[Item coordinate data]
══════════════════════════════

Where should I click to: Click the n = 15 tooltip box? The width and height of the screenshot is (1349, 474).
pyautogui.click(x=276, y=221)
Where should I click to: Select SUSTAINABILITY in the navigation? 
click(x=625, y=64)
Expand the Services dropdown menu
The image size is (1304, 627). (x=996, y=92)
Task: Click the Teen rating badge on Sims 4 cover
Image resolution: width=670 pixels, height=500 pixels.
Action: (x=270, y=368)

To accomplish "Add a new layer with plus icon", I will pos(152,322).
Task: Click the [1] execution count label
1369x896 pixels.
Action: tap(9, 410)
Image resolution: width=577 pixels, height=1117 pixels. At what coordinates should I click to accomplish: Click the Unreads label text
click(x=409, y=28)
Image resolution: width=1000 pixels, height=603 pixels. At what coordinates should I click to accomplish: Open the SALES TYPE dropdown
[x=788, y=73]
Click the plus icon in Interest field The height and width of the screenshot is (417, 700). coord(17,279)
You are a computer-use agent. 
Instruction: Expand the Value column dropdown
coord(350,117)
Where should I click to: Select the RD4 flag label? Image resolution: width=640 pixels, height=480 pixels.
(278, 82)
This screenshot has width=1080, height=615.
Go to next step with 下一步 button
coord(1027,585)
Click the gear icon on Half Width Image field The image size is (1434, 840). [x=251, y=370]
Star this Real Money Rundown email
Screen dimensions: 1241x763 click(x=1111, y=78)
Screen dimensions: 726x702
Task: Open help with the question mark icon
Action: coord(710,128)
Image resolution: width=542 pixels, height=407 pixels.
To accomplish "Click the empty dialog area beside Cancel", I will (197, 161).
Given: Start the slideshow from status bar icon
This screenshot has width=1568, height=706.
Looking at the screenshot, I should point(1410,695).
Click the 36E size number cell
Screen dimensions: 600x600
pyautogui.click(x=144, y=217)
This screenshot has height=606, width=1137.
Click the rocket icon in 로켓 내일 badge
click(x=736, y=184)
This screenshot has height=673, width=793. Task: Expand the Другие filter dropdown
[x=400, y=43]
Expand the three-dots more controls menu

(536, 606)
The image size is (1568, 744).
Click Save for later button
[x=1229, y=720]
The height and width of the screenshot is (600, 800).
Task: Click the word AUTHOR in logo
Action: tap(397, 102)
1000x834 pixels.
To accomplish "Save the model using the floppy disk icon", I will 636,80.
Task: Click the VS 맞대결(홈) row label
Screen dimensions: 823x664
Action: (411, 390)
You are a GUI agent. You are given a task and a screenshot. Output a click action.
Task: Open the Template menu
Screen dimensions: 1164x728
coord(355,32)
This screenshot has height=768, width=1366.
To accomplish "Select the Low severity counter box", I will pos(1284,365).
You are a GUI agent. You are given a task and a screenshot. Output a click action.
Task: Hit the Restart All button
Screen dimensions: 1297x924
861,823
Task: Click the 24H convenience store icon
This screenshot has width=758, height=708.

══════════════════════════════

Exercise instructions:
Rewrite all of the rows above as a JSON list of strings, with one string per line and blank lines omitted.

Answer below:
[
  "Where should I click to: Click the n = 15 tooltip box? The width and height of the screenshot is (1349, 474).",
  "pyautogui.click(x=276, y=221)",
  "Where should I click to: Select SUSTAINABILITY in the navigation? ",
  "click(x=625, y=64)",
  "Expand the Services dropdown menu",
  "The image size is (1304, 627). (x=996, y=92)",
  "Task: Click the Teen rating badge on Sims 4 cover",
  "Image resolution: width=670 pixels, height=500 pixels.",
  "Action: (x=270, y=368)",
  "To accomplish \"Add a new layer with plus icon\", I will pos(152,322).",
  "Task: Click the [1] execution count label",
  "1369x896 pixels.",
  "Action: tap(9, 410)",
  "Image resolution: width=577 pixels, height=1117 pixels. At what coordinates should I click to accomplish: Click the Unreads label text",
  "click(x=409, y=28)",
  "Image resolution: width=1000 pixels, height=603 pixels. At what coordinates should I click to accomplish: Open the SALES TYPE dropdown",
  "[x=788, y=73]",
  "Click the plus icon in Interest field The height and width of the screenshot is (417, 700). coord(17,279)",
  "You are a computer-use agent. ",
  "Instruction: Expand the Value column dropdown",
  "coord(350,117)",
  "Where should I click to: Select the RD4 flag label? Image resolution: width=640 pixels, height=480 pixels.",
  "(278, 82)",
  "This screenshot has width=1080, height=615.",
  "Go to next step with 下一步 button",
  "coord(1027,585)",
  "Click the gear icon on Half Width Image field The image size is (1434, 840). [x=251, y=370]",
  "Star this Real Money Rundown email",
  "Screen dimensions: 1241x763 click(x=1111, y=78)",
  "Screen dimensions: 726x702",
  "Task: Open help with the question mark icon",
  "Action: coord(710,128)",
  "Image resolution: width=542 pixels, height=407 pixels.",
  "To accomplish \"Click the empty dialog area beside Cancel\", I will (197, 161).",
  "Given: Start the slideshow from status bar icon",
  "This screenshot has width=1568, height=706.",
  "Looking at the screenshot, I should point(1410,695).",
  "Click the 36E size number cell",
  "Screen dimensions: 600x600",
  "pyautogui.click(x=144, y=217)",
  "This screenshot has height=606, width=1137.",
  "Click the rocket icon in 로켓 내일 badge",
  "click(x=736, y=184)",
  "This screenshot has height=673, width=793. Task: Expand the Другие filter dropdown",
  "[x=400, y=43]",
  "Expand the three-dots more controls menu",
  "(536, 606)",
  "The image size is (1568, 744).",
  "Click Save for later button",
  "[x=1229, y=720]",
  "The height and width of the screenshot is (600, 800).",
  "Task: Click the word AUTHOR in logo",
  "Action: tap(397, 102)",
  "1000x834 pixels.",
  "To accomplish \"Save the model using the floppy disk icon\", I will 636,80.",
  "Task: Click the VS 맞대결(홈) row label",
  "Screen dimensions: 823x664",
  "Action: (411, 390)",
  "You are a GUI agent. You are given a task and a screenshot. Output a click action.",
  "Task: Open the Template menu",
  "Screen dimensions: 1164x728",
  "coord(355,32)",
  "This screenshot has height=768, width=1366.",
  "To accomplish \"Select the Low severity counter box\", I will pos(1284,365).",
  "You are a GUI agent. You are given a task and a screenshot. Output a click action.",
  "Task: Hit the Restart All button",
  "Screen dimensions: 1297x924",
  "861,823",
  "Task: Click the 24H convenience store icon",
  "This screenshot has width=758, height=708."
]